What the task asks | Each entry should be printed exactly, with its images omitted.

---------- Record excerpts

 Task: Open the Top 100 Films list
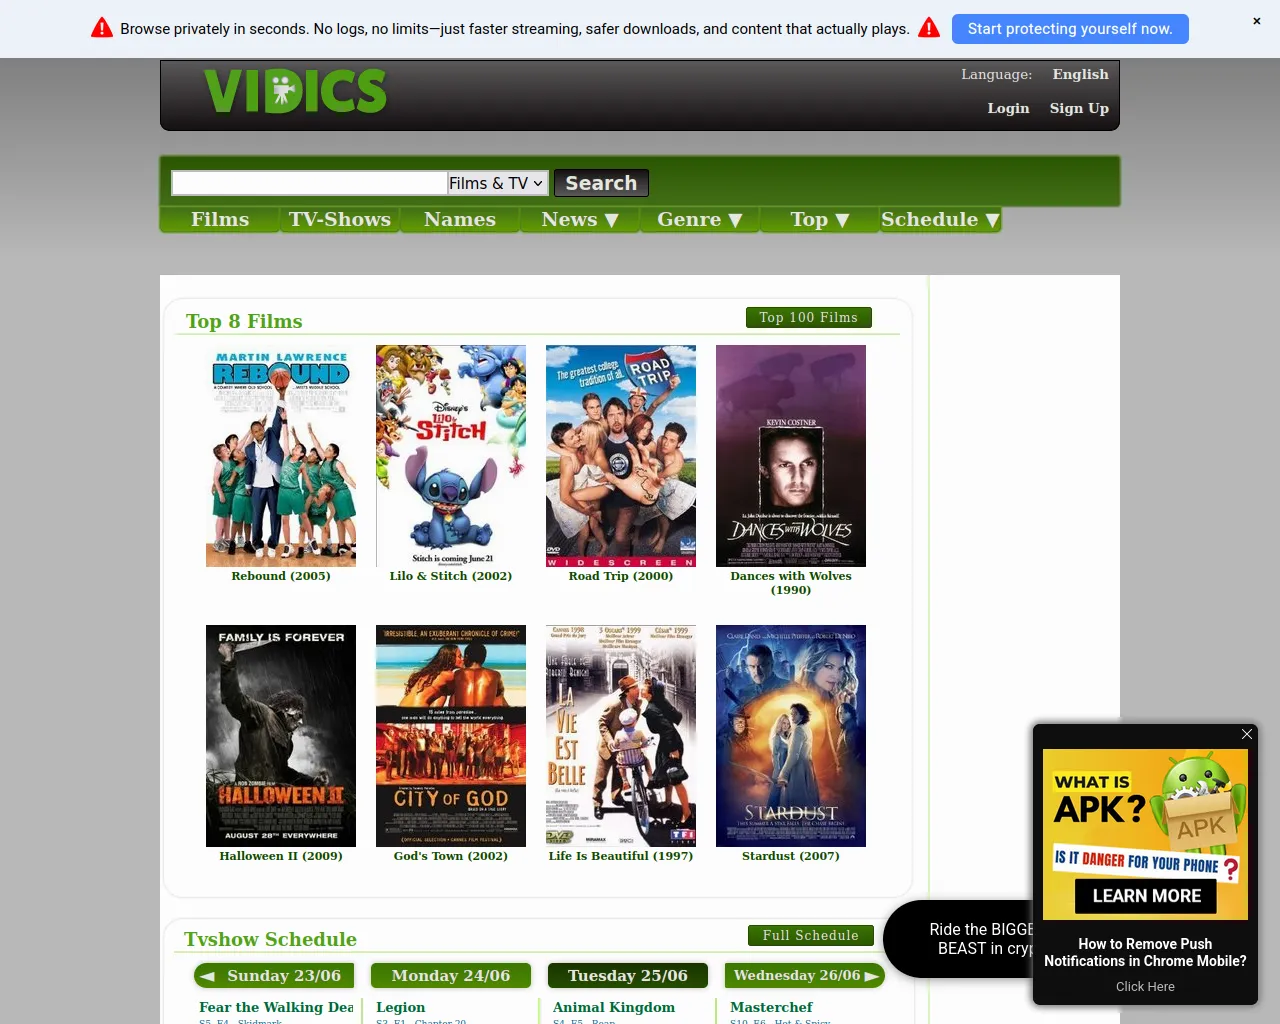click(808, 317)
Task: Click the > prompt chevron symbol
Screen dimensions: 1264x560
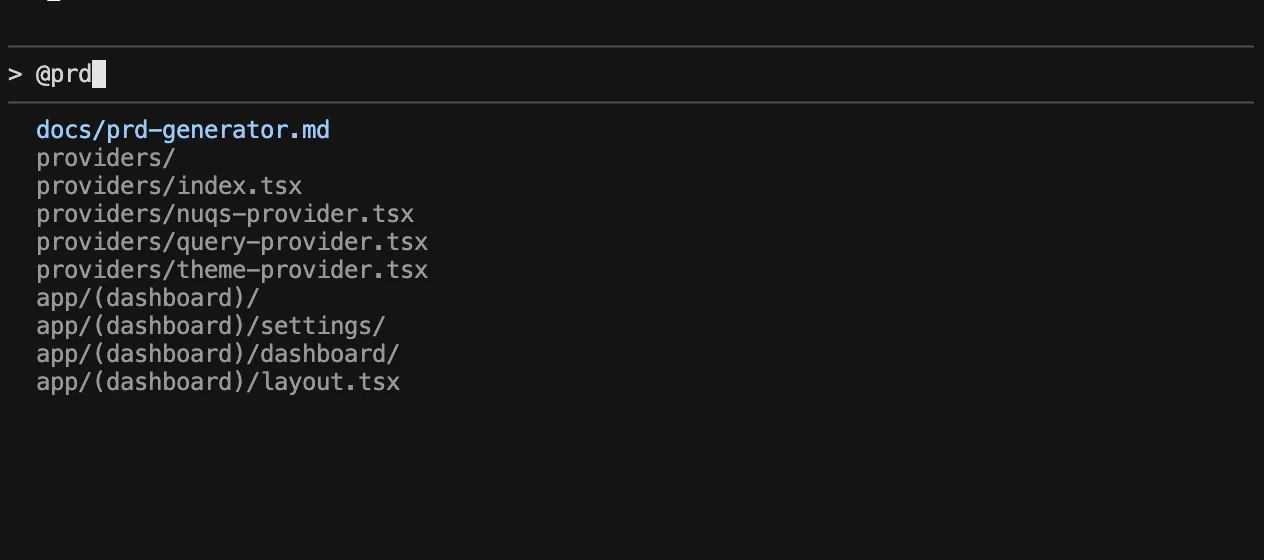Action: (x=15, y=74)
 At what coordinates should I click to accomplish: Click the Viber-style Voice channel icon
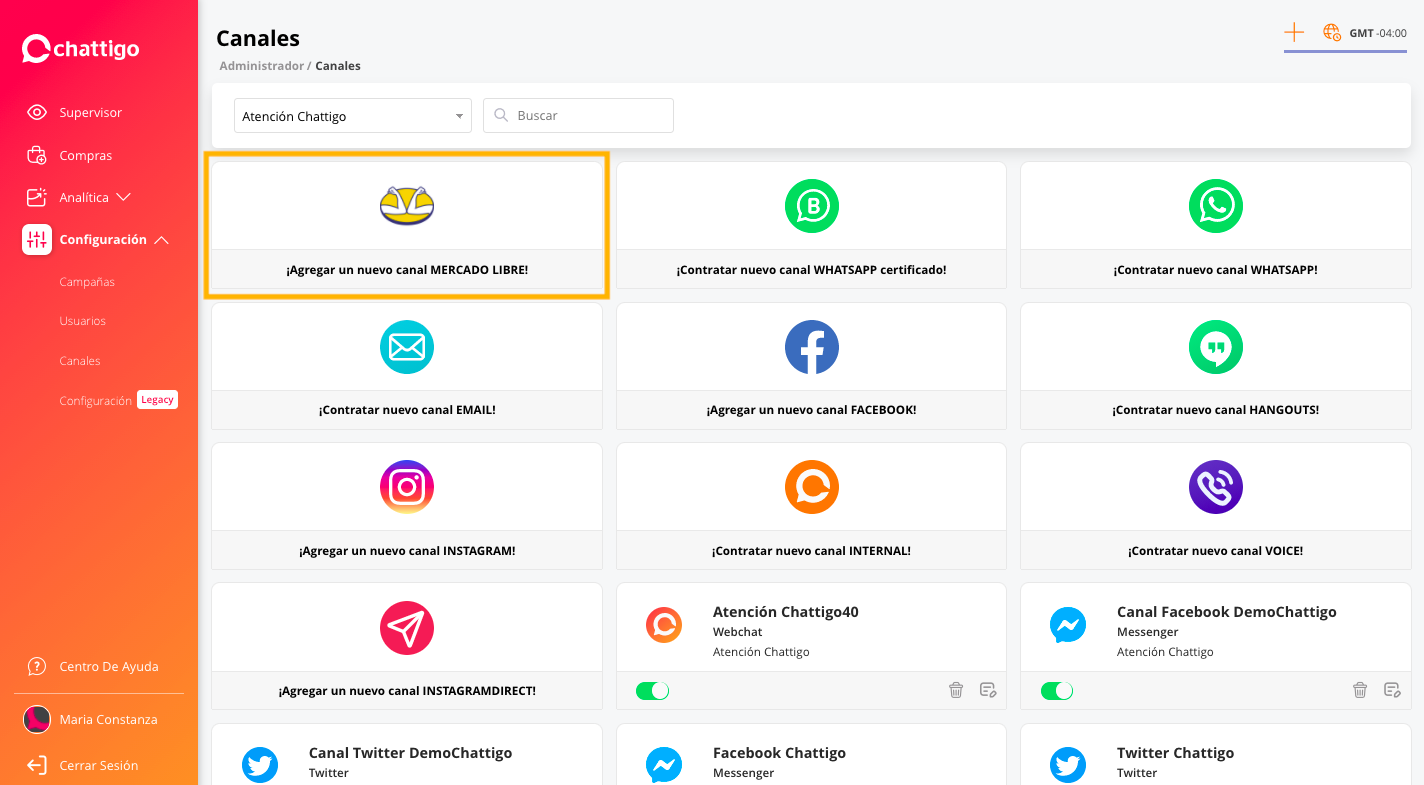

--------------------

Response |
 Task: Open the Top 100 Films list
click(808, 317)
Task: Click the > prompt chevron symbol
Screen dimensions: 1264x560
Action: (x=15, y=74)
 At what coordinates should I click to accomplish: Click the Viber-style Voice channel icon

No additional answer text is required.